• **Records contained in a dataset**

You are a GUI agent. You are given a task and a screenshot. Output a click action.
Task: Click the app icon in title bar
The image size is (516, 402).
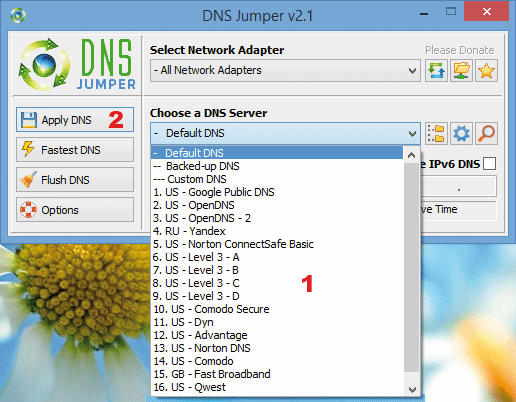pos(17,15)
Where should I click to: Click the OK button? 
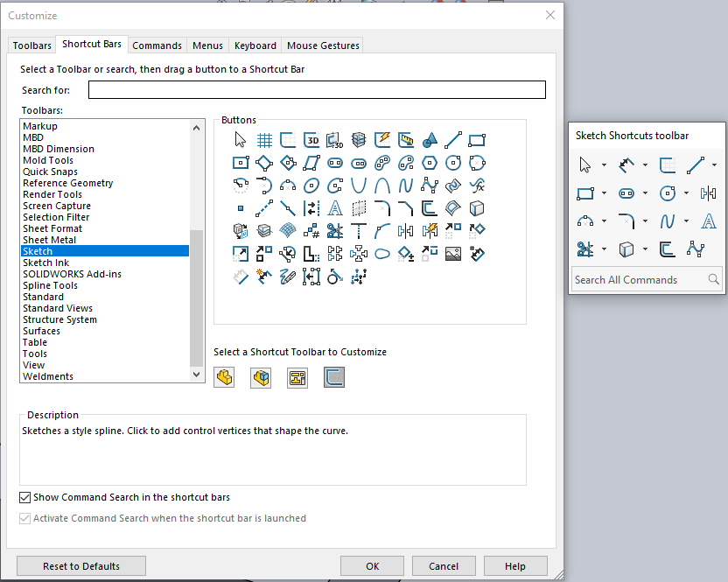point(373,566)

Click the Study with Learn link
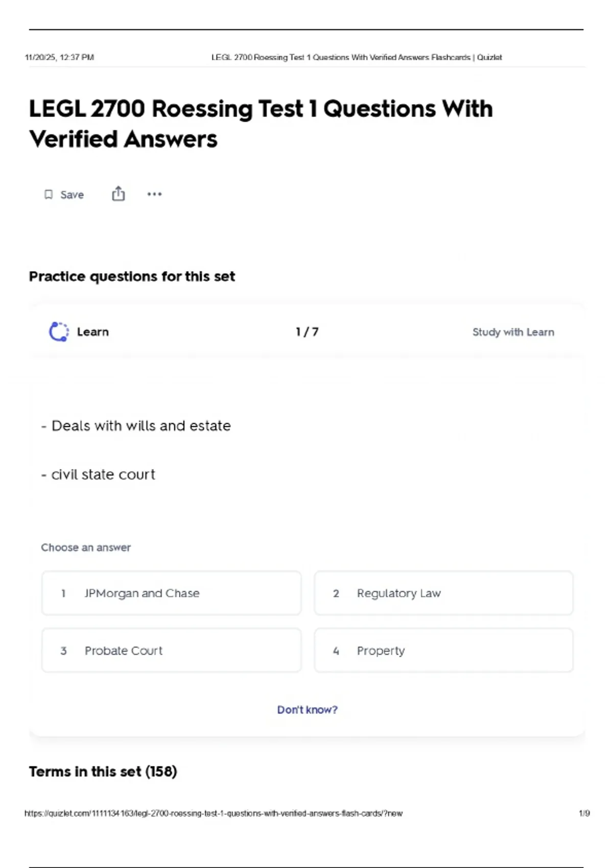513,332
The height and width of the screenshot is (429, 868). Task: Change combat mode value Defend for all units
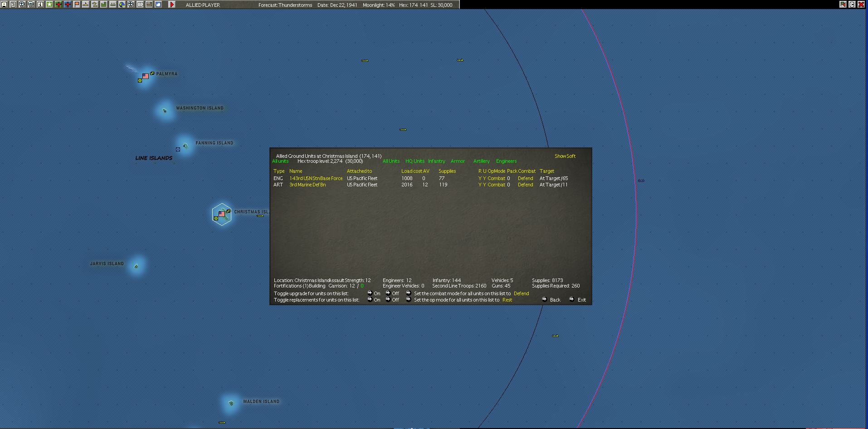click(521, 293)
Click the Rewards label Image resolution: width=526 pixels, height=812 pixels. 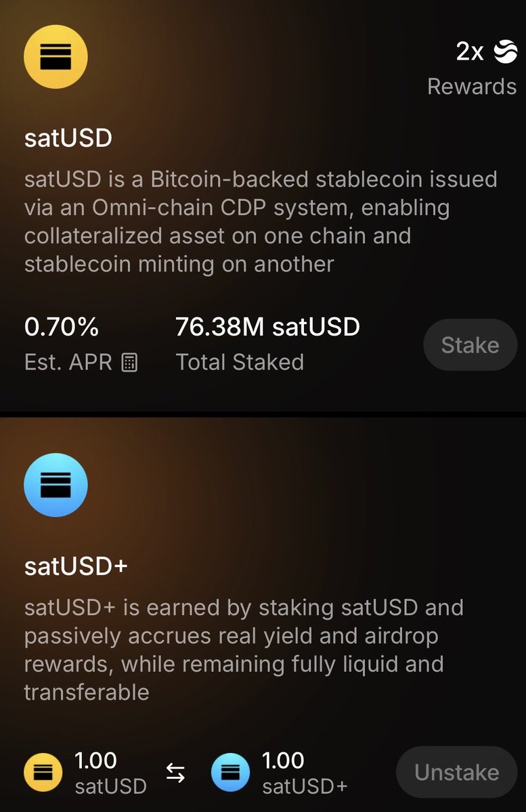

• **Required work**
Your job is to transcribe the records exactly and in full. Pictures are not part of the copy.

• **Output**
You are a GUI agent. You are given a task and a screenshot. Output a click action.
Task: Click the app icon in title bar
The image size is (516, 402).
pos(17,15)
Where should I click to: Click the OK button? 
point(373,566)

Click the Study with Learn link
513,332
The height and width of the screenshot is (429, 868). Task: Change combat mode value Defend for all units
click(521, 293)
Click the Rewards label Image resolution: width=526 pixels, height=812 pixels. 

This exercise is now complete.